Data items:
┏━━

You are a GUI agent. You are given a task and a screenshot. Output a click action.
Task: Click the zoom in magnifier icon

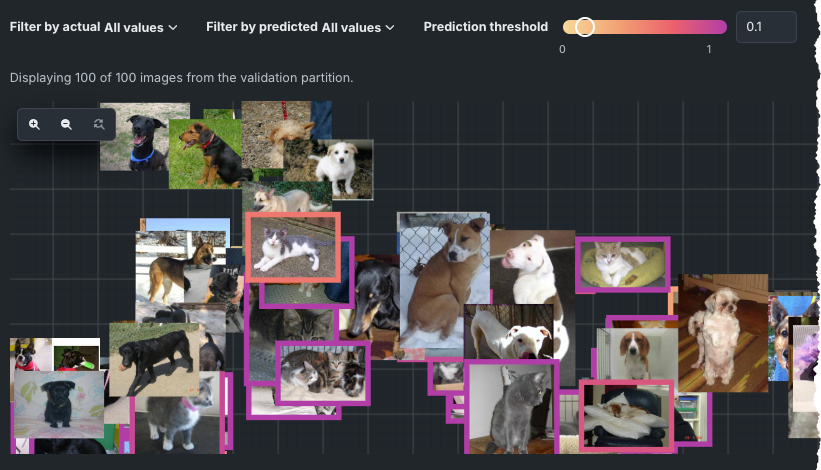click(x=34, y=124)
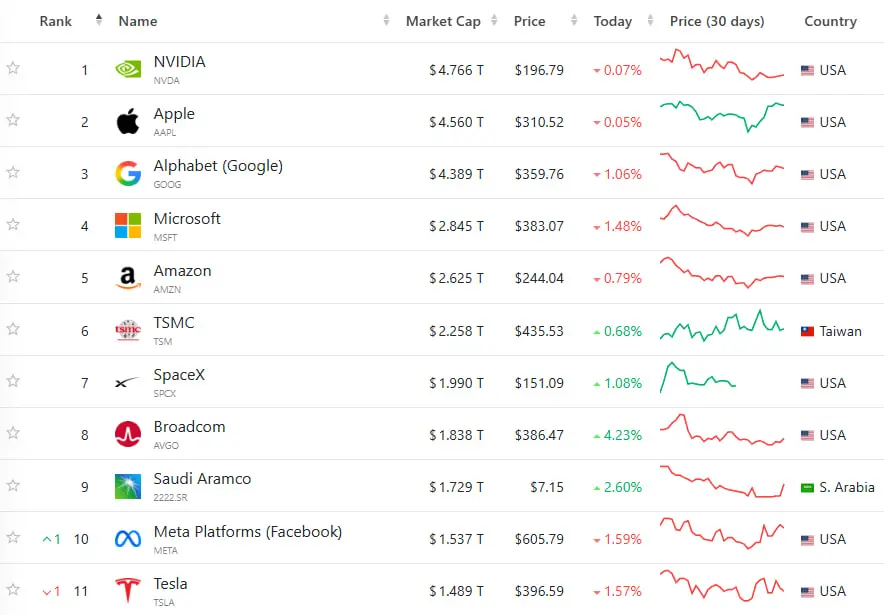Click SpaceX 30-day price sparkline chart
Image resolution: width=884 pixels, height=615 pixels.
697,377
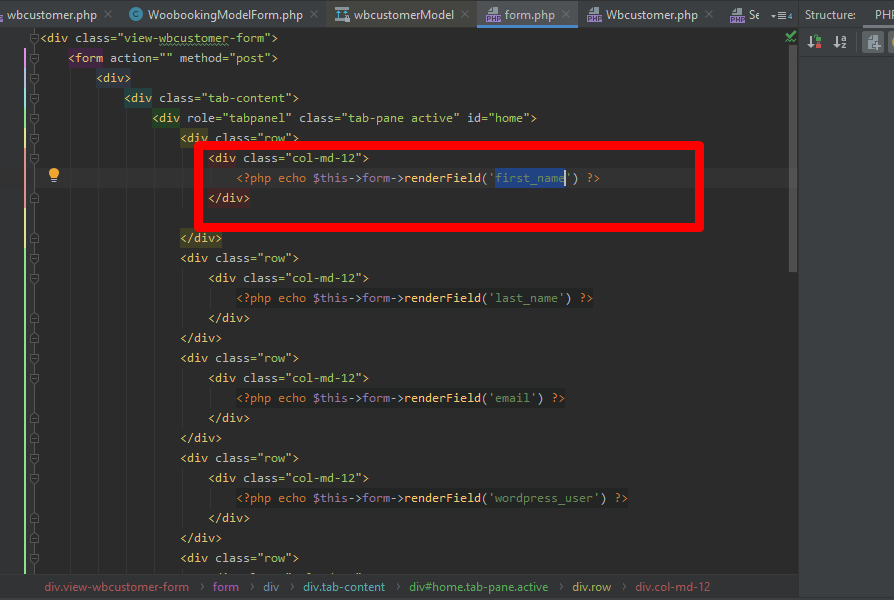Click the editor vertical scrollbar
The height and width of the screenshot is (600, 894).
[793, 150]
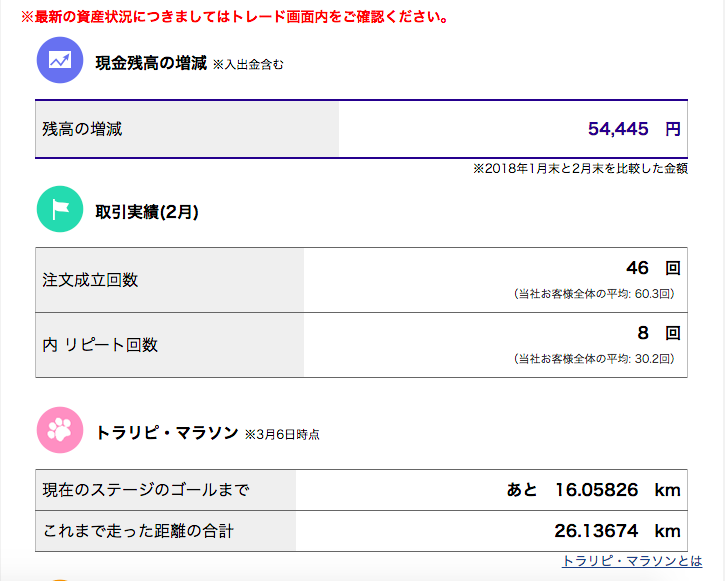This screenshot has height=581, width=725.
Task: Open the トラリピ・マラソンとは link
Action: point(632,561)
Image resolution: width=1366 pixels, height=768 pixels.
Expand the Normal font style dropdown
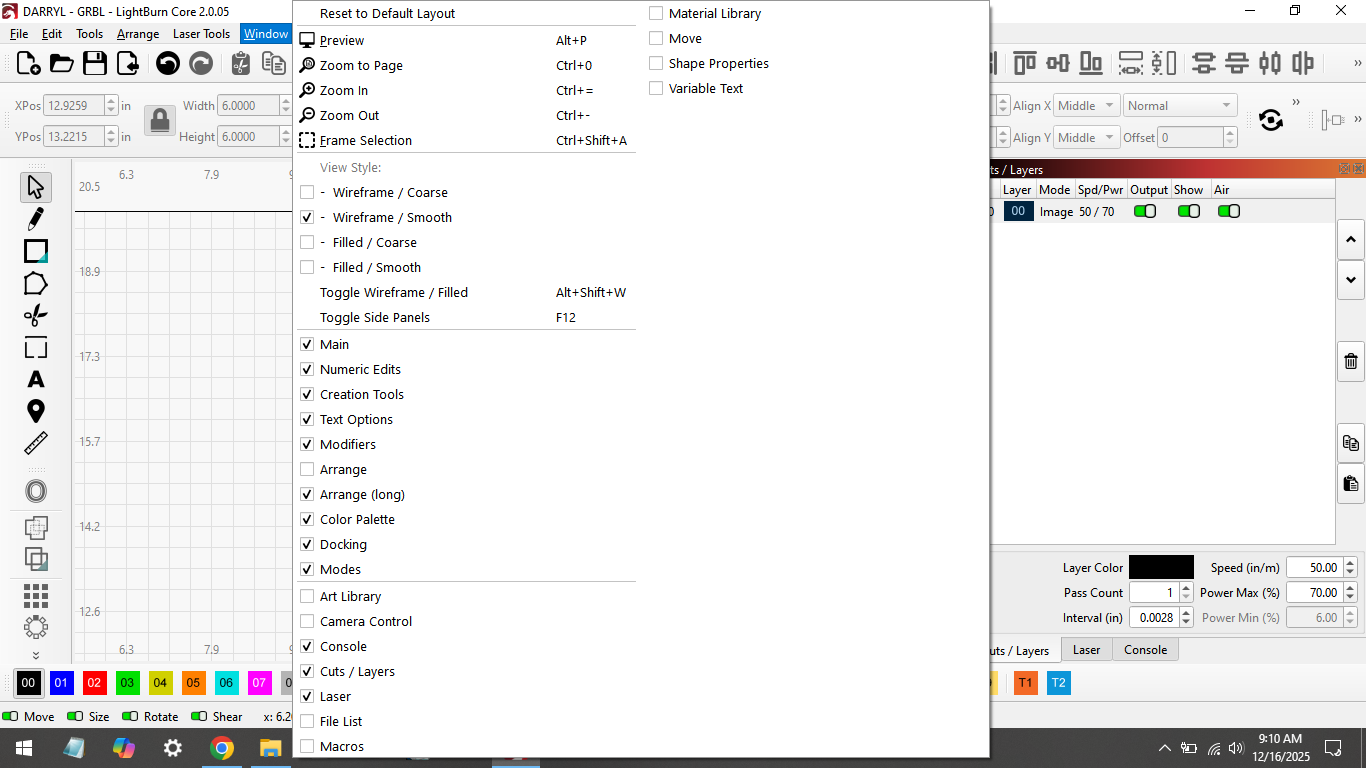pyautogui.click(x=1179, y=106)
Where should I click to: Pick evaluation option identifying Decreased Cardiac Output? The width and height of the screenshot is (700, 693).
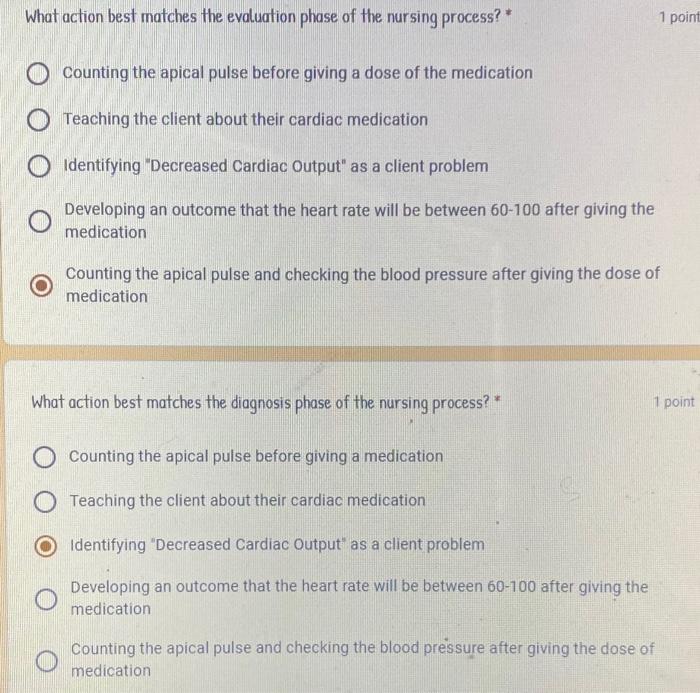39,167
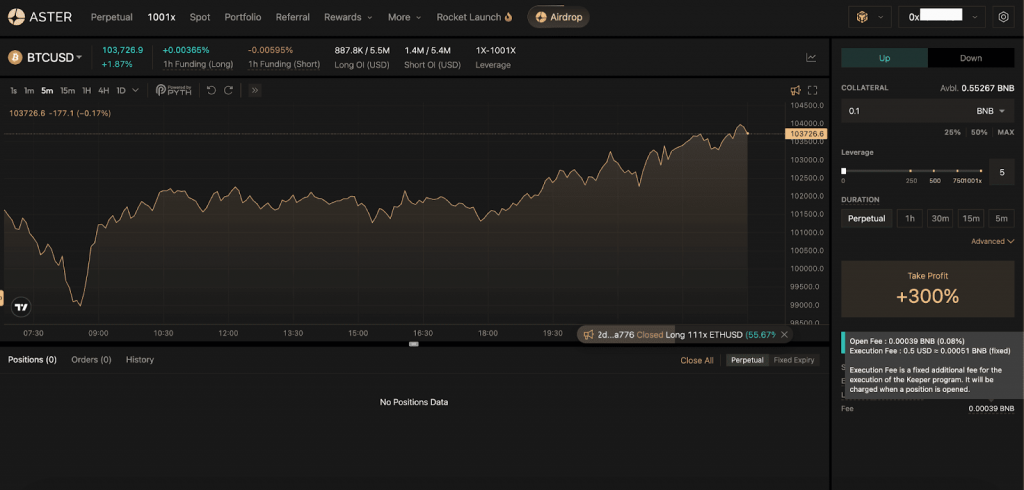Expand the Advanced options section

[x=992, y=241]
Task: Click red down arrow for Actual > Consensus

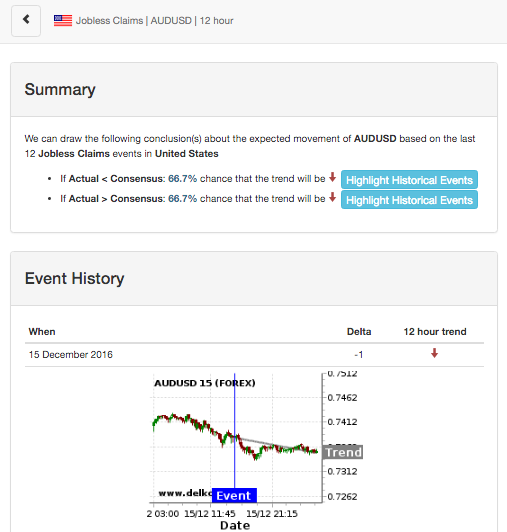Action: pos(333,197)
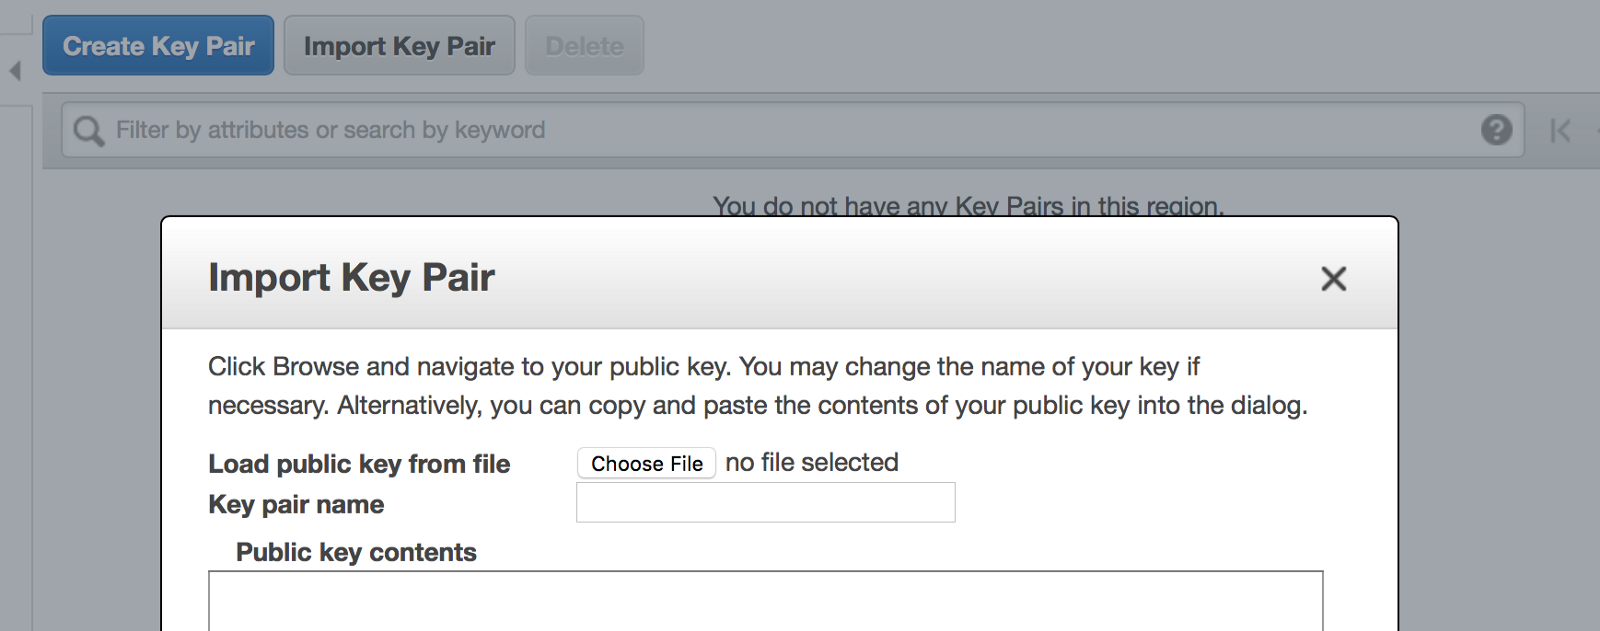Close the Import Key Pair dialog

[1334, 278]
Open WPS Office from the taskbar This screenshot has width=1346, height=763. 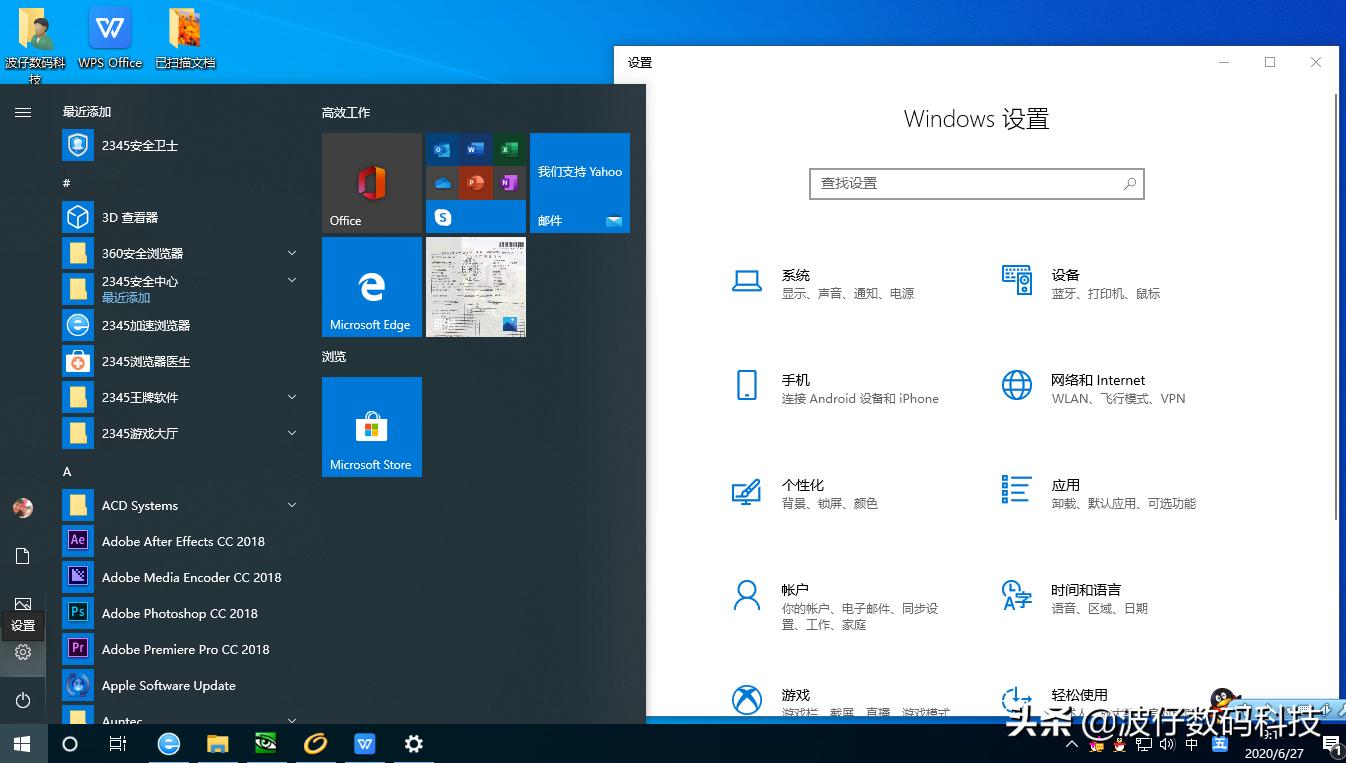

┗━━

* [PROBLEM DETAILS]
Starting with the line that contains "Task: Click red", repeat each line exactly through the last line of the data above, and nothing more; the pictures stay out.

* [EXERCISE RESPONSE]
Task: Click red down arrow for Actual > Consensus

Action: pos(333,197)
Close the Import Key Pair dialog

[1334, 278]
Open WPS Office from the taskbar This screenshot has width=1346, height=763. 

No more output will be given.